Hikâyeyi önemli kılan unsurların başında içinde barındırdığı küçük ama filmin etkileyiciliğini arttıran detayları da sayabiliriz. Bir ev geçindirmenin zorluğundan, başını sokacak bir çatının önemine, özlük değerlerine kadar birçok farklı unsuru filmde görebiliriz. Masaya konulan bir dilim peynirin, yemeğe fazladan atılan zeytinyağının hesabının yapıldığı Bir Küçük Bulut aslında küçük görünen bu ayrıntılarla bir memleket gerçeğini de kanlı canlı ortaya koyuyor. Daha iyi bir yaşam dileğiyle metropole gelmiş bu insanların hayatları git gide daha kötü bir hal alsa da onlar gelecek umutlarıyla tüm zorlukların üstesinden gelmeye kararlıdır. Aslında tam bu noktada filmin geleceğe dair taşıdığı umuda şahit oluyoruz. Köyden kente göç temasının altından filizlenen umut kavramı daha da belirgin bir şekilde gözümüze çarpmaya başlıyor. Bir dilim ekmeğin bile alışmadıkları bu dünya düzeninde öneminin vurgulandığı hikâye sadece umut kavramını değil yıllarca yaşadıkları, benliklerine sahip oldukları evlerinden kopup gelmenin bunalımını da izleyiciye aktarabilmeyi başarıyor. Filmde sürekli köyüne dönme isteğini belirten Saycan’ın babası Hıdır’ı hikâyeye kattığı gerçekçilik payıyla bu noktada ön plana çıkarabiliriz. Osman Alyanak’ın etkileyici performansıyla öne çıktığı Hıdır, başından sonuna kadar şehir hayatına adapte olmayı reddetse de şehrin kendi düzeni içerisinde bir şekilde yolunu bulmaya başlar ama burada da etik değerler devreye girer.

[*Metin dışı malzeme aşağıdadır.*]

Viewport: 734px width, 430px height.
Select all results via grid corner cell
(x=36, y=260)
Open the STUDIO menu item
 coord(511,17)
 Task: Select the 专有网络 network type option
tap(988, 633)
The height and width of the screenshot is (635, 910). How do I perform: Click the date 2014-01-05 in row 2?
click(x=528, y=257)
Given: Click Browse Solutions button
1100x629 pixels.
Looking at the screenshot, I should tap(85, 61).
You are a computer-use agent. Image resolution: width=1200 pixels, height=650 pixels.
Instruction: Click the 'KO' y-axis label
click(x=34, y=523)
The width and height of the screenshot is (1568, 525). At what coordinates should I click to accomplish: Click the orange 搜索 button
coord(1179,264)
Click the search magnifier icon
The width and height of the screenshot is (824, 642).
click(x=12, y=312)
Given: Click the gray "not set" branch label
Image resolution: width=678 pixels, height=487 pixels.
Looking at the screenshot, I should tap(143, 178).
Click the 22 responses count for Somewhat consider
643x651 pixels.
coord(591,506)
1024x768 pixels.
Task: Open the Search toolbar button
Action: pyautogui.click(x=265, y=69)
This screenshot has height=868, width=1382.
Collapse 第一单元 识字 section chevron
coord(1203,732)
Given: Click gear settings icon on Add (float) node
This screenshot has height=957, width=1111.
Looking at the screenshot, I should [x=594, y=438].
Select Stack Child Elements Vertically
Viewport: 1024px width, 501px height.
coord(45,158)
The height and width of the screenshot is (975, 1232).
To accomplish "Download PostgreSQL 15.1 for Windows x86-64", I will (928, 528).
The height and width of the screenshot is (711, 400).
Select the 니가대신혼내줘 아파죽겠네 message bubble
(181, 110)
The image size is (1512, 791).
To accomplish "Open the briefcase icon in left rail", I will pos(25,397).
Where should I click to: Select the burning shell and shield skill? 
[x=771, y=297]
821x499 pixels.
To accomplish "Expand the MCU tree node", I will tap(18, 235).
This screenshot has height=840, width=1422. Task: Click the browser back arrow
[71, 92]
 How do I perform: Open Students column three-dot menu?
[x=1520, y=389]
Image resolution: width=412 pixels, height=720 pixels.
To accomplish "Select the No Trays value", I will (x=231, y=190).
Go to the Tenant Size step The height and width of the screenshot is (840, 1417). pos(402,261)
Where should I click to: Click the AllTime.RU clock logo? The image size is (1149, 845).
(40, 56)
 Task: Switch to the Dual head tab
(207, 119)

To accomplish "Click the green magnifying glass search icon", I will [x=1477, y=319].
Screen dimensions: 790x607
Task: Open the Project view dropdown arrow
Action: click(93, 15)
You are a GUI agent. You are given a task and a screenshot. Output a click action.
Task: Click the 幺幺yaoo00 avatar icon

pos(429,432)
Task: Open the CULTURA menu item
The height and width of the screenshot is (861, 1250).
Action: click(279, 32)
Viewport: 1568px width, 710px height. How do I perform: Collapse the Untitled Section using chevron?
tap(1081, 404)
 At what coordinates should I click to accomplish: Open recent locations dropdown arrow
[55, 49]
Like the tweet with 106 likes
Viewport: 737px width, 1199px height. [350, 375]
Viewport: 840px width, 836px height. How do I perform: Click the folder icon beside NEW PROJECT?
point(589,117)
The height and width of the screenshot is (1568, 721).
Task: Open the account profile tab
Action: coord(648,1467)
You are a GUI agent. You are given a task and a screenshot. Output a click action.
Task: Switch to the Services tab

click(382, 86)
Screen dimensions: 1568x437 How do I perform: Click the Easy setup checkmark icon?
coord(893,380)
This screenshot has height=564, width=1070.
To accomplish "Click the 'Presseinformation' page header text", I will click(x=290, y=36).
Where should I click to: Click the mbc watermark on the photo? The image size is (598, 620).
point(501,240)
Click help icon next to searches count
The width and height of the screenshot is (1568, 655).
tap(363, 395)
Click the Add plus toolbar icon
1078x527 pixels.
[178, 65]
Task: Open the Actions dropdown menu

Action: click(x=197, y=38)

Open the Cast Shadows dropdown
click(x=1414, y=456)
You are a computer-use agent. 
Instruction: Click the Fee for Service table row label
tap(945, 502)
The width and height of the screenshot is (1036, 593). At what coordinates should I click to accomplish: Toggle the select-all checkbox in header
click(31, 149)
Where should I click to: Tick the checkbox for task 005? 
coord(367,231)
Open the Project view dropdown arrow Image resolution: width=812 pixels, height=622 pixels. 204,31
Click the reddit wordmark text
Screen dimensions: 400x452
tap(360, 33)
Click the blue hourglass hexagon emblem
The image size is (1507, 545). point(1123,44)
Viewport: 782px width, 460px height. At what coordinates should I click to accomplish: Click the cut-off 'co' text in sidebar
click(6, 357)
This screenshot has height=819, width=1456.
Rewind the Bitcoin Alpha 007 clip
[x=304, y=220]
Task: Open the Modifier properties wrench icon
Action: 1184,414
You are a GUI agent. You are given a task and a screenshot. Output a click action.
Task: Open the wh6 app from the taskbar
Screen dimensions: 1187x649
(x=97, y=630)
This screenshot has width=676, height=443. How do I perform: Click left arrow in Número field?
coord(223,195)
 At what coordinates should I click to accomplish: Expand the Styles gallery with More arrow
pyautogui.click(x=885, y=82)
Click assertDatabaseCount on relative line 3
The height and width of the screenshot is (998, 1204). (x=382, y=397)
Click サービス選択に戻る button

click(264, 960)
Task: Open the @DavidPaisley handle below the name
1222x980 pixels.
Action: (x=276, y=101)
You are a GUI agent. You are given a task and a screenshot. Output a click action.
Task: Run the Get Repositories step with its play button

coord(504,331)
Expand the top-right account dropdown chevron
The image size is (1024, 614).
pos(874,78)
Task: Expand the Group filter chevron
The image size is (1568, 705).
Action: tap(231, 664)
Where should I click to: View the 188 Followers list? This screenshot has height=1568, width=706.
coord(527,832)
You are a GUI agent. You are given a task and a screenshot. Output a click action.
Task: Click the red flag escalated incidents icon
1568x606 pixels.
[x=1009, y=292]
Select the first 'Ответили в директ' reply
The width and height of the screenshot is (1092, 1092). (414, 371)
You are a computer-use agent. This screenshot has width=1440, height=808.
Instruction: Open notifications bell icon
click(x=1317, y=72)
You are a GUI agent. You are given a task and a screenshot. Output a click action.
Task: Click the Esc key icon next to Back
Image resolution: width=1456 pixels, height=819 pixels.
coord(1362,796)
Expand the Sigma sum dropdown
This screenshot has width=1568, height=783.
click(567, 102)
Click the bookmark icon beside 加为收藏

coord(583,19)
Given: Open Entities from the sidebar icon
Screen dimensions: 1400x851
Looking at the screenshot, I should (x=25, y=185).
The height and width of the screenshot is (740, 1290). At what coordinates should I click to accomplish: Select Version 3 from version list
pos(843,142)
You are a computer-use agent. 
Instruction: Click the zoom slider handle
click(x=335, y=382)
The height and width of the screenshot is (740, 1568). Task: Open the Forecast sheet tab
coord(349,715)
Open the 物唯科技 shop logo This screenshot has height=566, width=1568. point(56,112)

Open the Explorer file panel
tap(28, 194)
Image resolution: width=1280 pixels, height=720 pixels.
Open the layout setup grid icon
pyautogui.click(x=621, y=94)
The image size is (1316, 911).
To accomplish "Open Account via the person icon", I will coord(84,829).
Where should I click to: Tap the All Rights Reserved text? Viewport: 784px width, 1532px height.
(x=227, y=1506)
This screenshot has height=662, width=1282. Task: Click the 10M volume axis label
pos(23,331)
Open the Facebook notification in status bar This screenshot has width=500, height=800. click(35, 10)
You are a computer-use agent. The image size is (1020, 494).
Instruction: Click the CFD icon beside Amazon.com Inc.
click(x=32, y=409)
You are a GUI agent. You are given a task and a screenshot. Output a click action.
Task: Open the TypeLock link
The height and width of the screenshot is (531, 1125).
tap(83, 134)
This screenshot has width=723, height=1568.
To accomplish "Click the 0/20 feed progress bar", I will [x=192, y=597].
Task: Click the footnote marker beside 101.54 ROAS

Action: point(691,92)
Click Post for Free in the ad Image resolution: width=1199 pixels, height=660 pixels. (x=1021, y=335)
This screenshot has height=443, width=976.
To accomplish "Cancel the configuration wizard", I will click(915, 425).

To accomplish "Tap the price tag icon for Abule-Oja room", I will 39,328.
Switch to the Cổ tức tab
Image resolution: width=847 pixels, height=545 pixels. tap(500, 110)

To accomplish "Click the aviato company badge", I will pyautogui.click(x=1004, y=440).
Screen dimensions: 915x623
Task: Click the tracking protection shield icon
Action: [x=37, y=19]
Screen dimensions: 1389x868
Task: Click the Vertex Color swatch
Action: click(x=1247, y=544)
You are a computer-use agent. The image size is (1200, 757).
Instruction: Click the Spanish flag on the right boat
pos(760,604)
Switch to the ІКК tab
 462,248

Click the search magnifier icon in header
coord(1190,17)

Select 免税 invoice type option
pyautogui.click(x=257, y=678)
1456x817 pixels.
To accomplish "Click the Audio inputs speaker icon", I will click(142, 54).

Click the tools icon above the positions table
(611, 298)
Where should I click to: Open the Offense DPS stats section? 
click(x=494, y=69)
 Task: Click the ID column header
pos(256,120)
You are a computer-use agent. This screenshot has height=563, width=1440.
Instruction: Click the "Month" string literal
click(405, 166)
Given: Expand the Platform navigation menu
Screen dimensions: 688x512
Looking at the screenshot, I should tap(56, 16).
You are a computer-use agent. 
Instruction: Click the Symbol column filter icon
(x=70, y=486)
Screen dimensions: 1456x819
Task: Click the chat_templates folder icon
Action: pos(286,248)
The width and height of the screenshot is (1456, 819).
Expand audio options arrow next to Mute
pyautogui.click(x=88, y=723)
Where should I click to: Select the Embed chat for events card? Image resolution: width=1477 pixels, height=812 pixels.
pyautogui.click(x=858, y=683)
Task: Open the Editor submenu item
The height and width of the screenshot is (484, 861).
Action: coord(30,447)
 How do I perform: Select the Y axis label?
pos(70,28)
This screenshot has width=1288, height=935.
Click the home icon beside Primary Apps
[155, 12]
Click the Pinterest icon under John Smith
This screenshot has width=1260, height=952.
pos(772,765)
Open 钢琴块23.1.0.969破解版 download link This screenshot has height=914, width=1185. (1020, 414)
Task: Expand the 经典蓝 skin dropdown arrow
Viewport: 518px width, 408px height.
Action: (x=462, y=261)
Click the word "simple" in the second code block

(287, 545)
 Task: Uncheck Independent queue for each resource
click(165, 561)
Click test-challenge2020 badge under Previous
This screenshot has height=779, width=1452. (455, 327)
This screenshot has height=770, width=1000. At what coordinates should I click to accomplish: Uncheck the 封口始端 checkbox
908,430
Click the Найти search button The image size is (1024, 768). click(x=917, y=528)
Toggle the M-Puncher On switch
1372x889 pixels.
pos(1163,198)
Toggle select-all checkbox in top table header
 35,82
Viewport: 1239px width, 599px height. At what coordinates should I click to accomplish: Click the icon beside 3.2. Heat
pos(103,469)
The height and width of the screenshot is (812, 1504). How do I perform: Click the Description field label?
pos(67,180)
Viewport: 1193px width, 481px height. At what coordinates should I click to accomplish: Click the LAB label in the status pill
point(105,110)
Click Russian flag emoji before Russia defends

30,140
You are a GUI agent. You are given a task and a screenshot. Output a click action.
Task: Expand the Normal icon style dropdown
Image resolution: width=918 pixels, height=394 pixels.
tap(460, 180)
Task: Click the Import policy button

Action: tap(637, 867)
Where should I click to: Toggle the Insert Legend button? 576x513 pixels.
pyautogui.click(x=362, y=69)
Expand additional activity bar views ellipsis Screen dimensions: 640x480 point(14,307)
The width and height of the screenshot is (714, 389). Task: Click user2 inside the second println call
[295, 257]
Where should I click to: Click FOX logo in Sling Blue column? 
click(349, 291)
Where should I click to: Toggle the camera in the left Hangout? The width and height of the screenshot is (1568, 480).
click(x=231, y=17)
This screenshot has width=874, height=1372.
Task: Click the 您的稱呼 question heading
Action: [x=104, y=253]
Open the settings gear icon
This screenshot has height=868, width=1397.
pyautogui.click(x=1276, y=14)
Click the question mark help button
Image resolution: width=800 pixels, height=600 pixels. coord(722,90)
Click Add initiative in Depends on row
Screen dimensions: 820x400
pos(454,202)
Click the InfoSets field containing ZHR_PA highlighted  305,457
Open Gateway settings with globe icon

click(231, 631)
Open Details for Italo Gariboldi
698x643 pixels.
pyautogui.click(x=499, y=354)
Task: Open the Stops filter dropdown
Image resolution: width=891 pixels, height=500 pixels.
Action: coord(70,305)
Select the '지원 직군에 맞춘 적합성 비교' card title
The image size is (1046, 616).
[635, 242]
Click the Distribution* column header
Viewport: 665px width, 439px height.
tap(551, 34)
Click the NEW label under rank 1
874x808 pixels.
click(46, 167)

Hikâye bir taraftan şehrin fırsatlarla dolu tarafını ön plana çıkarırken bir yandan da kendi bildiği yoldan bunu eleştirmeyi seçiyor ve tümüyle yeni başlanan bir hayatın zorluklarını apaçık şekilde ortaya koyuyor.
Hikaye bir ailenin şehir hayatına adapte olabilmesi ekseni etrafında giderken, Saycan’ın çalıştığı muhallebicide bulaşıkçı olarak işe başlayan Mehmet’in olay örgüsüne dâhil olması hem hikayeye farklı bir boyut katıyor hem de köy hayatından farklı olarak şehrin siyasi kutuplaşmasını filme dâhil ediyor. Ancak bunu yaparken, Mehmet ile ilgili detayların Tuncelili olması ve kitap okuması dışında sınırlı kalması hem Mehmet ile ilgili doğru bir çıkarım yapmamıza engel oluyor hem de temsil ettiği siyasi duruşun havada kalmasına neden oluyor. Aslında bu noktada filmin yönetim tarafından eksiği de bariz bir şekilde ortaya çıkıyor. Her ne kadar Bir Küçük Bulut doğru tasarlanmış, iyi niyetli bir iş olsa da köy-şehir ikilemi arasında verilen detayların şehir hayatında verilememesi filmi geriye götüren bir nokta olarak öne çıkıyor. Saycan’ın sadece Mehmet ile görünmesinden dolayı içeri alınması dönemin adalet yapısına bir eleştiri gibi gözükse de Mehmet ile ilgili bilgilerin eksik verilmesi bu noktada olayın bütünlük kavramını zedeliyor. Bu noktada bariz bir şekilde ortaya çıkan yönetmenlik eksiğinin bastırılmasında Faruk Turgut’a en büyük desteği ise filmin cast ekibi veriyor. Osman Alyanak’ın Hıdır karakteri ile devleşmesi filmin vuruculuğunu etkileyen en önemli nokta. Keza Tarık Akan ve Füsun Demirel’in yakaladığı uyumunda filmin naifliğine katkı yaptığını söyleyebiliriz. Tüm parametreleri bir araya topladığımızda Bir Küçük Bulut hikâye anlatılış tarzında eksikler bulunan ancak doğru kurgulanmış hikâye yapısıyla gerçekçi bir film olarak ön plana çıkıyor.
Son kerteye geldiğimizde ise döneminin artan iç göç hareketlerini etkileyici bir şekilde ortaya koyan film özellikle 80lerde artan toplumcu sinemanın en somut örneklerinden biri olarak dikkat çekmeyi başarıyor. Tarık Akan’ın değişen çizgisini perçinlendiği, Faruk Turgut’un yönetmenlik konusunda eksikleri olsa da başarılı işler yapabileceğini kanıtladığı, ufak siyasi dokunuşları ile sınıfta kalsa da genel hatlarıyla baktığımızda başarılı olarak nitelendirebileceğimiz Bir Küçük Bulut, anlattığı hikâyeyi gerçekçi bir şekilde aktarabilmesiyle türevlerden ayrılıp ön plana çıkabilmeyi başarıyor.